Les télévisions allumées au moment de la rupture du jeûne en témoignent : certains préfèrent les séries traditionnelles du mois sacré, d’autres suivent en continu les chaînes d’information. La fête existe, mais elle est plus grave, plus retenue, comme si la joie devait désormais cohabiter avec l’inquiétude.

À cela s’ajoute une autre préoccupation : le budget. Car le ramadan reste un mois de générosité et d’abondance, mais cette abondance a un prix. Les commerçants constatent que les habitudes changent : les clients comparent davantage, achètent plus prudemment ; l’inflation est dans tous les esprits. « Les prix ont augmenté comme tout le reste, observe un épicier.
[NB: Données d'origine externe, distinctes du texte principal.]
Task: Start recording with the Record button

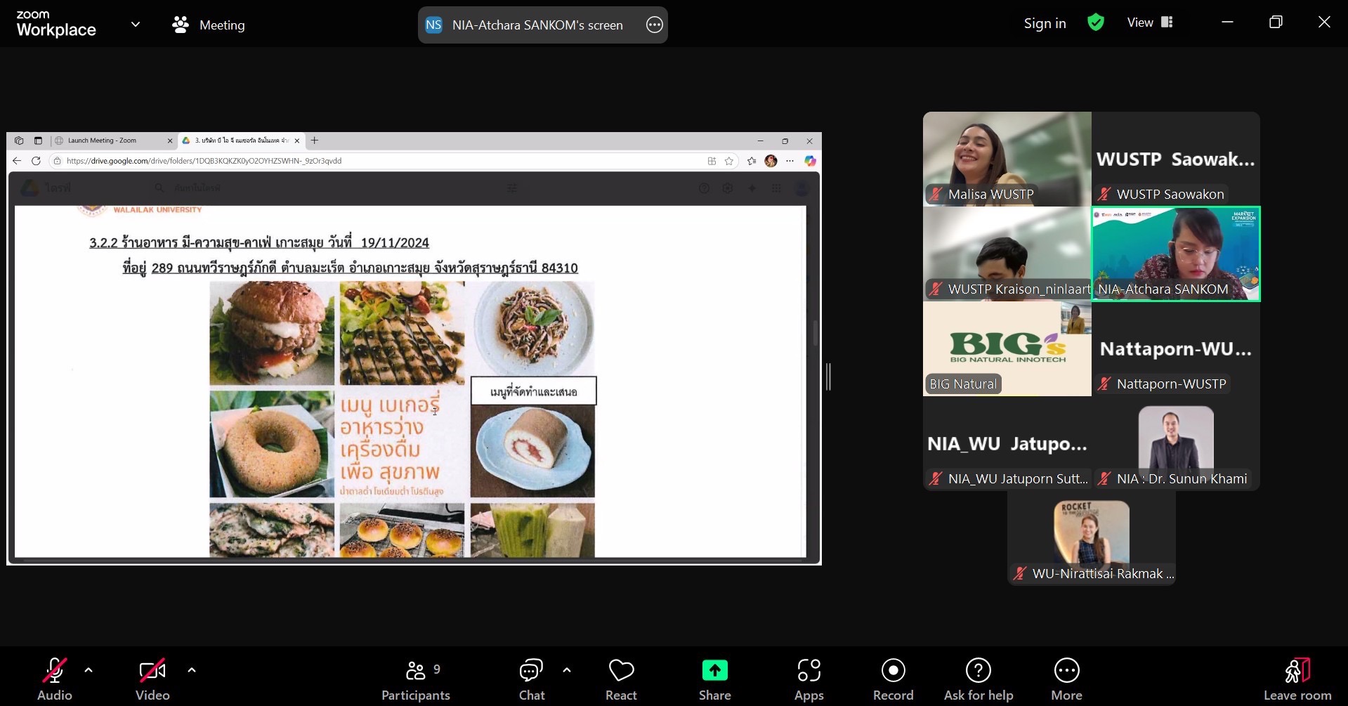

Même si les gens ne le disent pas toujours, on sent qu’ils sont touchés. »

Pour beaucoup de familles modestes, le mois sacré exige une véritable préparation financière : certains mettent de l’argent de côté toute l’année pour pouvoir garnir la table plus généreusement qu’à l’ordinaire. Car le ramadan est aussi une fête domestique, rythmée par les invitations, les repas partagés et l’abondance symbolique, mais cette générosité pèse.

« On dépense beaucoup. On est obligés de prévoir, sinon on ne s’en sort pas », reconnaît une habituée du quartier, venue acheter des pâtisseries qui lui rappellent son pays d’origine, la Tunisie, et plus précisément Tunis.

belleville

Pour les habitants issus de l’immigration, le ramadan à Belleville est aussi une manière de recréer un peu du pays quitté : les saveurs, les odeurs, les produits traditionnels permettent de maintenir un lien affectif avec les racines. Certains viennent même de loin pour retrouver cette ambiance. Salma, franco-libanaise, a fait le déplacement simplement pour ressentir cette atmosphère familière, qui la rapproche de ses souvenirs malgré la distance et les inquiétudes liées à l’actualité de sa région d’origine.

Entre abondance et retenue, joie et gravité, le ramadan 2026 s’inscrit dans une époque troublée. À Belleville, on continue de célébrer, de partager, mais cela n’atténue pas le ressentiment face aux souffrances du monde et aux difficultés du quotidien.